**Work task A**
List every family member the narrator mentions in the Christmas Eve post.
**Work task B**
Condense the paragraph of the Christmas Eve post that starts "Anyway, so I'm with Mom" into two or three sentences, keeping its main facts.
**Work task C**
Write a continuation of the Christmas Eve post, picking up after its final sentence.

Anyway, so I’m with Mom, and Dad and Sis head out. Some three and a half hours later my sister calls–they ran into an unforecast blizzard just past the half way point, and it was bad enough that they had to stop. (And with my Dad, that means it was pretty bad.) So they are spending the night at the Bates Motel in The Middle Of Nowhere, and trying to find something open so they could get some food.
Meanwhile, back at the ranch, the epileptic Brittany Spaniel overrode his medication and had two seizures in the living room, which caused him to pee all over the carpet. And the Steelers won but didn’t make the playoffs anyway, and the high point of the evening was watching the movie Beanon NBC. And I’m thinking this just isn’t my concept of a traditional Christmas Eve.
If I never post again, it’s most likely because I forgot what I was doing and looked at the eclipse tomorrow, and therefore went blind. It wouldn’t surprise me at all.
From our many talks, you know I have little energy left to give. However, what I have I give to you to help you feel better, and to have a happy Christmas. And I will include you in my Merry Christmas Wishes today.

**Extracted records**
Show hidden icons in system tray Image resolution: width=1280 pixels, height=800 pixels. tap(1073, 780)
--
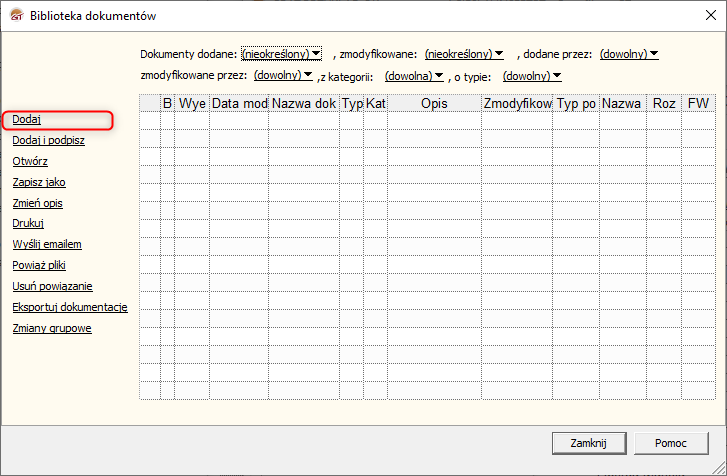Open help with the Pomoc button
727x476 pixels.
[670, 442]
--
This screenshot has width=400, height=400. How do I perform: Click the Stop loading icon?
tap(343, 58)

**Exercise response A**
- Mom
- Dad
- Sister (also called "Sis")

**Exercise response B**
The narrator stays with Mom while Dad and the narrator's sister set out. About three and a half hours later, the sister calls: an unforecast blizzard past the halfway point has forced them to stop. They are spending the night at a motel in the middle of nowhere and looking for somewhere open to get food.

**Exercise response C**
Well, I made it through the holiday with only a little bit of weepiness. Well, OK, a lot, but I managed to regain control before I had to actually leave my house.
Quite frankly, after reading some of the horrible things that have happened to people in the past week or so I’m angry with myself for even whining about my piddly little problems.
Hugs to all who gave them to me, and extra hugs to those whose holiday wasn’t the best. Y’all need them more than I do.
You can’t compare wounds, it doesn’t work. Your ouch is as ouch as it is, and so is mine, and so are the others.
My ouch is 1) not being pregnant anymore, when I was anticipating being ~5-6 months pregnant around the holidays (miscarried in August), and 2) coming up on the first ‘anniversary’ (is there a less festive word for that?) of my first miscarriage, last year on New Year’s Eve. I’d thought I was done dealing with both of them, but here they are again.
Pain like that cycles around, in layers, you peel them off until you are done. The worst layers come off over the first few years. I wasn’t weeping over the presents, but I was certainly bummed. Hopefully next year I’ll be less bummed. My son had a great time, so that helped, but it doesn’t fix everything (making me feel better is not his job, anyway).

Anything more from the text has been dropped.